Saved data entries:

#####

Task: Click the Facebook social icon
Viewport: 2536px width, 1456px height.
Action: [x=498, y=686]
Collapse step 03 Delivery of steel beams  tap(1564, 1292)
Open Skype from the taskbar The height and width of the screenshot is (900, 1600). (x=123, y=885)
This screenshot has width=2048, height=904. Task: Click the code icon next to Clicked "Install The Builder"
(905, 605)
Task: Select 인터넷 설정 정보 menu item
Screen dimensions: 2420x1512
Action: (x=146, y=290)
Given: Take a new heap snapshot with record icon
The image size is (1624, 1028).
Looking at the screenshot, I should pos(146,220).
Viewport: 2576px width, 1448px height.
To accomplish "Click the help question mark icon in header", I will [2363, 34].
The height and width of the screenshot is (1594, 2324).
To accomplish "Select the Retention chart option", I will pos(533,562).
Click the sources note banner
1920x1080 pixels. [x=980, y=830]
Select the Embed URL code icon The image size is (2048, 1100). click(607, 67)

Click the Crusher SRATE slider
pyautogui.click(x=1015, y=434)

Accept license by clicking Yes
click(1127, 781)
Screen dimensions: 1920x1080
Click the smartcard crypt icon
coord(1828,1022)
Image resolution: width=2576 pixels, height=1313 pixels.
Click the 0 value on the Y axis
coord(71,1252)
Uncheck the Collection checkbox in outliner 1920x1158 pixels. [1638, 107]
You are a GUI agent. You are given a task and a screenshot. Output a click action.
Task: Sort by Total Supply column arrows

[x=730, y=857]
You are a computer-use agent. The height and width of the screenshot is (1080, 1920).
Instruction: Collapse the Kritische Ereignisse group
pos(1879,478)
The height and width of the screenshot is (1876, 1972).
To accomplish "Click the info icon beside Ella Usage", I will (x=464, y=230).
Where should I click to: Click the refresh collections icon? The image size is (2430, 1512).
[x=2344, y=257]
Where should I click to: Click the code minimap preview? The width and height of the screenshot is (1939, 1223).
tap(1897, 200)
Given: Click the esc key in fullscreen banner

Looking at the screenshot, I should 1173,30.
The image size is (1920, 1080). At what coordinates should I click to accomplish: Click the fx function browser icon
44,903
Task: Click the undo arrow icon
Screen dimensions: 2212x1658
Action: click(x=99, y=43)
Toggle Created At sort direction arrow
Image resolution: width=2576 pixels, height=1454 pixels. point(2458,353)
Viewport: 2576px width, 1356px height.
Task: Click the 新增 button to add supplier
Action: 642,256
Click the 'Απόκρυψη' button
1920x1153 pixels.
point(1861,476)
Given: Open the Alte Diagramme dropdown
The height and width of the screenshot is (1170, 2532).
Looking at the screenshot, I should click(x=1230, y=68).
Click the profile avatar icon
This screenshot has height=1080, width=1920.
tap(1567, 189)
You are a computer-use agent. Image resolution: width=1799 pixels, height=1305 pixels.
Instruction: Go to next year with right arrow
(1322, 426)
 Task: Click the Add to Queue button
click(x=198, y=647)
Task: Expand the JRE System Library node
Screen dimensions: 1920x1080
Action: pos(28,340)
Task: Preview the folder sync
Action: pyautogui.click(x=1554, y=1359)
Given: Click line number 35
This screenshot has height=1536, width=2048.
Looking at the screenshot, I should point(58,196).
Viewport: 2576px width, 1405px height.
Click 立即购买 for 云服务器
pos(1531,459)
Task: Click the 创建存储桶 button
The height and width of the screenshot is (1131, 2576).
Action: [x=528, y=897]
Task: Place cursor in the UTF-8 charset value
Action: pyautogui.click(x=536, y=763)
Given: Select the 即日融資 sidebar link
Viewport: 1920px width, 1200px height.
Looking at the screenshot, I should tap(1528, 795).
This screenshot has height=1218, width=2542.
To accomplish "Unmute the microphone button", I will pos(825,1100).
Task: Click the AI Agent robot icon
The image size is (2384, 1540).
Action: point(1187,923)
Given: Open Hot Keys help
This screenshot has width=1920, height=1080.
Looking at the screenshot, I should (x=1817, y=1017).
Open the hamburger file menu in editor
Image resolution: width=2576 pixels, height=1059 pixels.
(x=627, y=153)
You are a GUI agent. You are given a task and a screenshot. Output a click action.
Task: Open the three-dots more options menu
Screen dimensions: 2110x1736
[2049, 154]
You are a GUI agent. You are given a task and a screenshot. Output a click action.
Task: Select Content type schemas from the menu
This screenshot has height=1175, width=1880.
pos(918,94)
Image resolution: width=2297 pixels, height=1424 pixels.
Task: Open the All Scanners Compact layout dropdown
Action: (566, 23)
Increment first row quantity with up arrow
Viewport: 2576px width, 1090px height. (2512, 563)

#####

What to produce => Only an exact transcription of all the entries will do.

Task answer =>
Task: Click the Facebook social icon
Viewport: 2536px width, 1456px height.
Action: [x=498, y=686]
Collapse step 03 Delivery of steel beams  tap(1564, 1292)
Open Skype from the taskbar The height and width of the screenshot is (900, 1600). (x=123, y=885)
This screenshot has width=2048, height=904. Task: Click the code icon next to Clicked "Install The Builder"
(905, 605)
Task: Select 인터넷 설정 정보 menu item
Screen dimensions: 2420x1512
Action: (x=146, y=290)
Given: Take a new heap snapshot with record icon
The image size is (1624, 1028).
Looking at the screenshot, I should pos(146,220).
Viewport: 2576px width, 1448px height.
To accomplish "Click the help question mark icon in header", I will [2363, 34].
The height and width of the screenshot is (1594, 2324).
To accomplish "Select the Retention chart option", I will pos(533,562).
Click the sources note banner
1920x1080 pixels. [x=980, y=830]
Select the Embed URL code icon The image size is (2048, 1100). click(607, 67)

Click the Crusher SRATE slider
pyautogui.click(x=1015, y=434)

Accept license by clicking Yes
click(1127, 781)
Screen dimensions: 1920x1080
Click the smartcard crypt icon
coord(1828,1022)
Image resolution: width=2576 pixels, height=1313 pixels.
Click the 0 value on the Y axis
coord(71,1252)
Uncheck the Collection checkbox in outliner 1920x1158 pixels. [1638, 107]
You are a GUI agent. You are given a task and a screenshot. Output a click action.
Task: Sort by Total Supply column arrows

[x=730, y=857]
You are a computer-use agent. The height and width of the screenshot is (1080, 1920).
Instruction: Collapse the Kritische Ereignisse group
pos(1879,478)
The height and width of the screenshot is (1876, 1972).
To accomplish "Click the info icon beside Ella Usage", I will (x=464, y=230).
Where should I click to: Click the refresh collections icon? The image size is (2430, 1512).
[x=2344, y=257]
Where should I click to: Click the code minimap preview? The width and height of the screenshot is (1939, 1223).
tap(1897, 200)
Given: Click the esc key in fullscreen banner

Looking at the screenshot, I should 1173,30.
The image size is (1920, 1080). At what coordinates should I click to accomplish: Click the fx function browser icon
44,903
Task: Click the undo arrow icon
Screen dimensions: 2212x1658
Action: click(x=99, y=43)
Toggle Created At sort direction arrow
Image resolution: width=2576 pixels, height=1454 pixels. point(2458,353)
Viewport: 2576px width, 1356px height.
Task: Click the 新增 button to add supplier
Action: 642,256
Click the 'Απόκρυψη' button
1920x1153 pixels.
point(1861,476)
Given: Open the Alte Diagramme dropdown
The height and width of the screenshot is (1170, 2532).
Looking at the screenshot, I should click(x=1230, y=68).
Click the profile avatar icon
This screenshot has height=1080, width=1920.
tap(1567, 189)
You are a computer-use agent. Image resolution: width=1799 pixels, height=1305 pixels.
Instruction: Go to next year with right arrow
(1322, 426)
 Task: Click the Add to Queue button
click(x=198, y=647)
Task: Expand the JRE System Library node
Screen dimensions: 1920x1080
Action: pos(28,340)
Task: Preview the folder sync
Action: pyautogui.click(x=1554, y=1359)
Given: Click line number 35
This screenshot has height=1536, width=2048.
Looking at the screenshot, I should point(58,196).
Viewport: 2576px width, 1405px height.
Click 立即购买 for 云服务器
pos(1531,459)
Task: Click the 创建存储桶 button
The height and width of the screenshot is (1131, 2576).
Action: [x=528, y=897]
Task: Place cursor in the UTF-8 charset value
Action: pyautogui.click(x=536, y=763)
Given: Select the 即日融資 sidebar link
Viewport: 1920px width, 1200px height.
Looking at the screenshot, I should tap(1528, 795).
This screenshot has height=1218, width=2542.
To accomplish "Unmute the microphone button", I will pos(825,1100).
Task: Click the AI Agent robot icon
The image size is (2384, 1540).
Action: point(1187,923)
Given: Open Hot Keys help
This screenshot has width=1920, height=1080.
Looking at the screenshot, I should (x=1817, y=1017).
Open the hamburger file menu in editor
Image resolution: width=2576 pixels, height=1059 pixels.
(x=627, y=153)
You are a GUI agent. You are given a task and a screenshot. Output a click action.
Task: Open the three-dots more options menu
Screen dimensions: 2110x1736
[2049, 154]
You are a GUI agent. You are given a task and a screenshot. Output a click action.
Task: Select Content type schemas from the menu
This screenshot has height=1175, width=1880.
pos(918,94)
Image resolution: width=2297 pixels, height=1424 pixels.
Task: Open the All Scanners Compact layout dropdown
Action: (566, 23)
Increment first row quantity with up arrow
Viewport: 2576px width, 1090px height. (2512, 563)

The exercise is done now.